Guy L. Reed, MS, MD
Professor Lemuel Diggs Professor of Medicine
Chairman of the Department of Medicine
University of Tennessee Health Science Center
Dr. Reed graduated from Columbia University in New York City, where he received his B.A. in English Literature and pre-medical studies. He then attended Stanford University, where he was awarded an MS in Mathematical Statistics and an MD from the School of Medicine. Dr. Reed did his residency in Internal Medicine at Yale University where he was selected as a Chief Resident under Dr. Samuel Thier. Subsequently, he completed a fellowship in Cardiovascular Disease at Massachusetts General Hospital, followed by a post-doctoral Research Fellowship in biochemistry and molecular biology at Harvard Medical School with Dr. Edgar Haber. Dr. Reed joined the Cardiology Division at Massachusetts General Hospital where he became an Associate Physician. He was recruited to the faculty of the Harvard Cardiovascular Biology Laboratory in the department of Genetics and Complex Disease where he rose to Associate Professor of Immunology. He was then recruited as a Georgia Research Alliance Eminent Scholar and the Kupperman Professor and Chief of Cardiology. There he spearheaded a turnaround in the clinical, research and teaching programs. In 2008, he was selected as the Lemuel Diggs Professor and Chairman of Medicine at the University of Tennessee Health Science Center in Memphis. He is a Fellow of the American Heart Association, a Fellow of the American College of Physicians, and Established Investigator of the American Heart Association and a winner in the American College of Cardiology Young Investigator Award. Dr.

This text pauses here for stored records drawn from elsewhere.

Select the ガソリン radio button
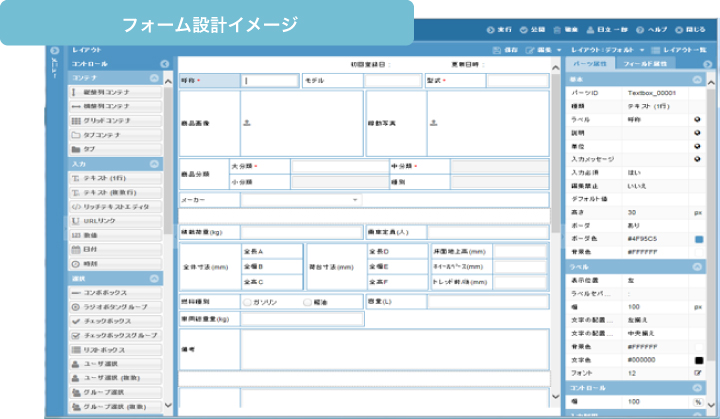 (248, 301)
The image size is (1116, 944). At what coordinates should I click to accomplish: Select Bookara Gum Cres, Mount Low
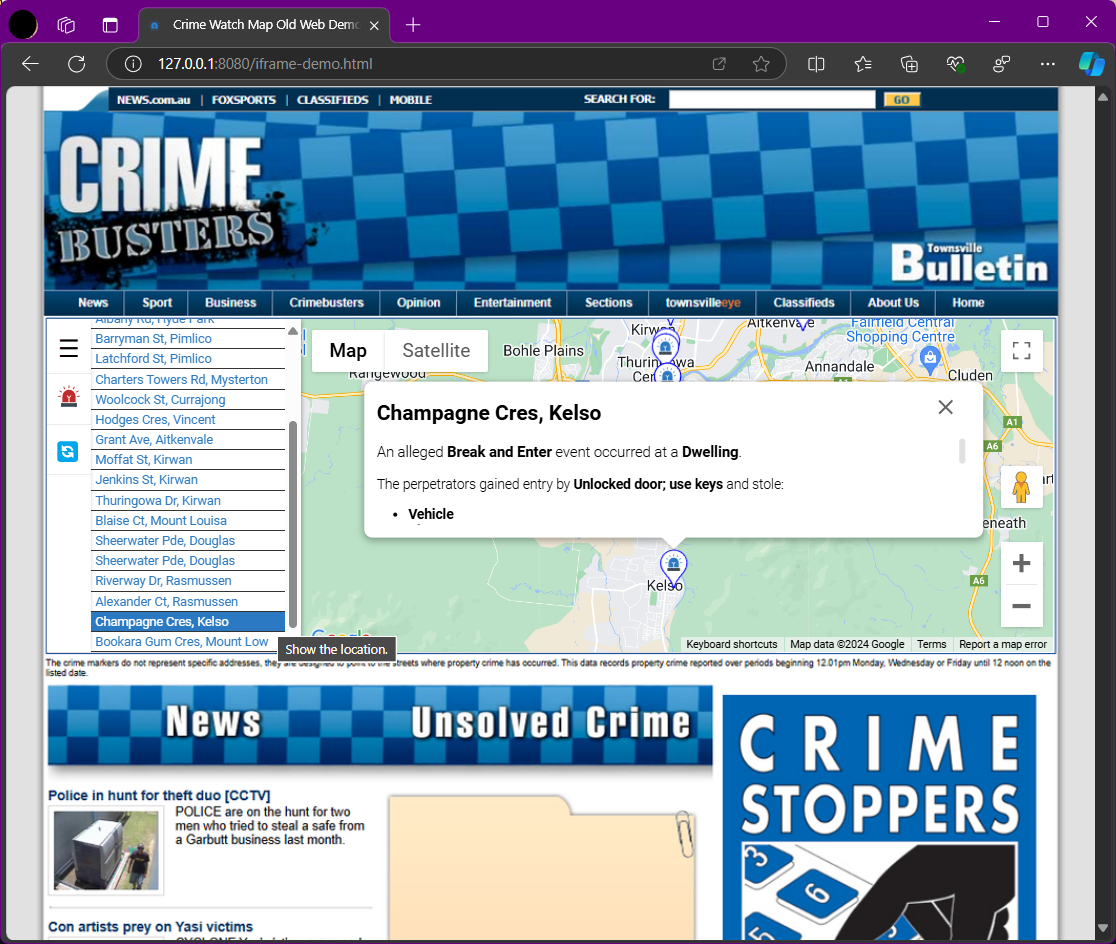(182, 642)
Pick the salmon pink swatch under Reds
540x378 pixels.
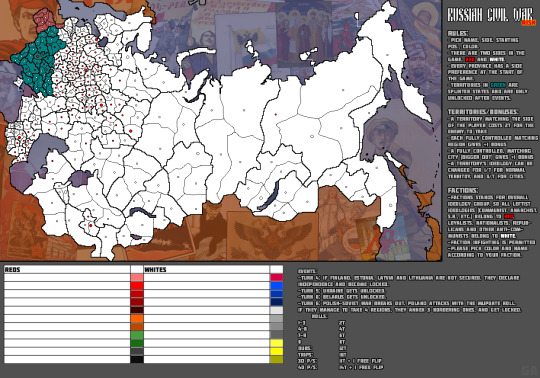point(137,277)
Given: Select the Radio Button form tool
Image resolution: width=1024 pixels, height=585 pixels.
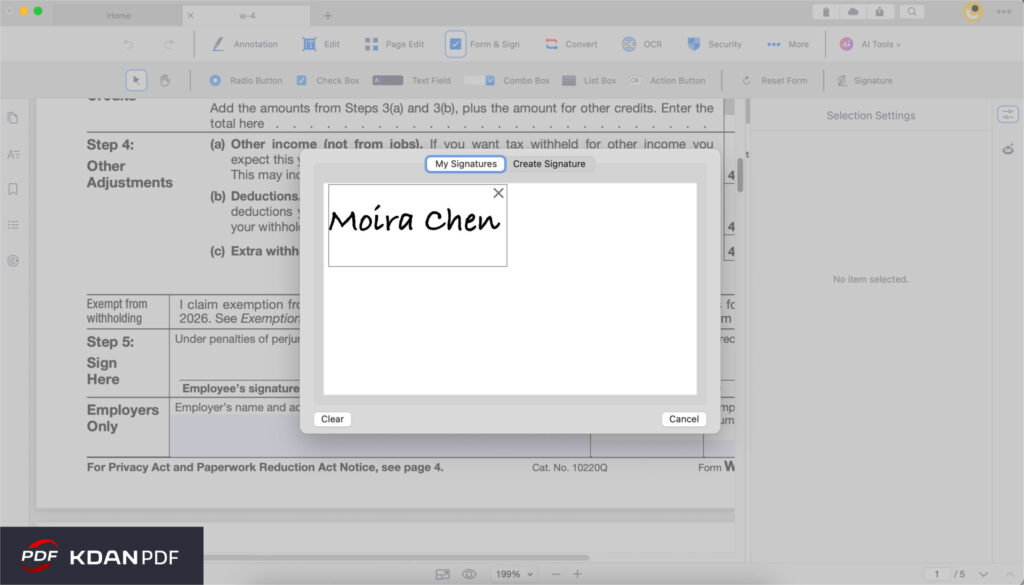Looking at the screenshot, I should pos(246,80).
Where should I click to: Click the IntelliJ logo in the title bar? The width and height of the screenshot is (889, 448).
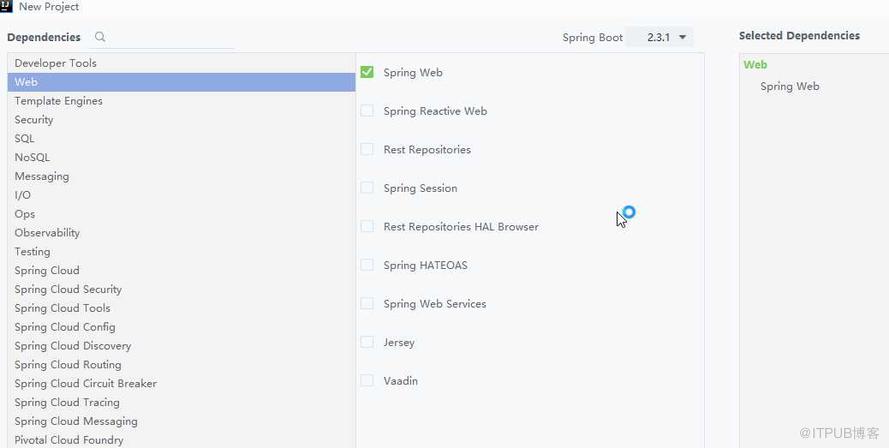pos(6,6)
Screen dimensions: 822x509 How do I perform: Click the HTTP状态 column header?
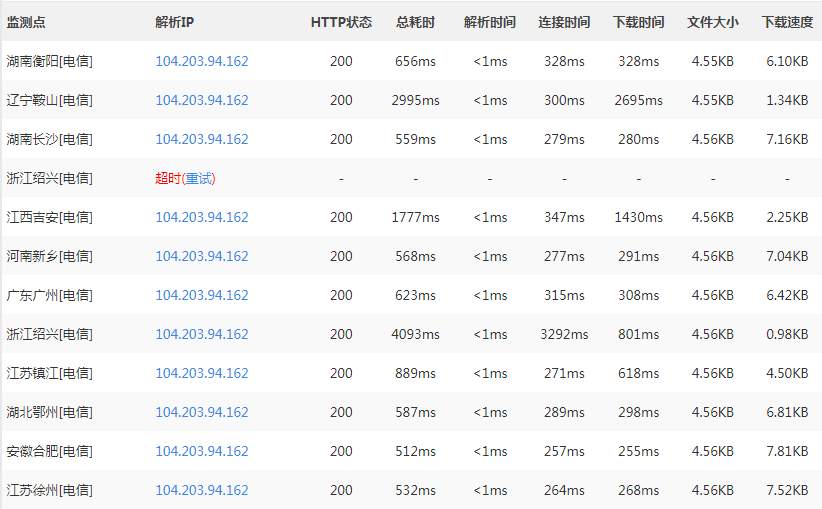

Reed is board certified in Internal Medicine and Cardiovascular Disease. He has served on editorial and advisory boards, as well as American Heart Association and NIH study sections. He has supervised and mentored many graduate students, medical students, and postdoctoral fellows. Research in Dr. Reed's laboratory seeks to discover pathogenetic mechanisms of atherothrombosis and heart failure, with the aim of translating those insights into novel therapeutic approaches for patients. His research is funded by the National Institutes of Health.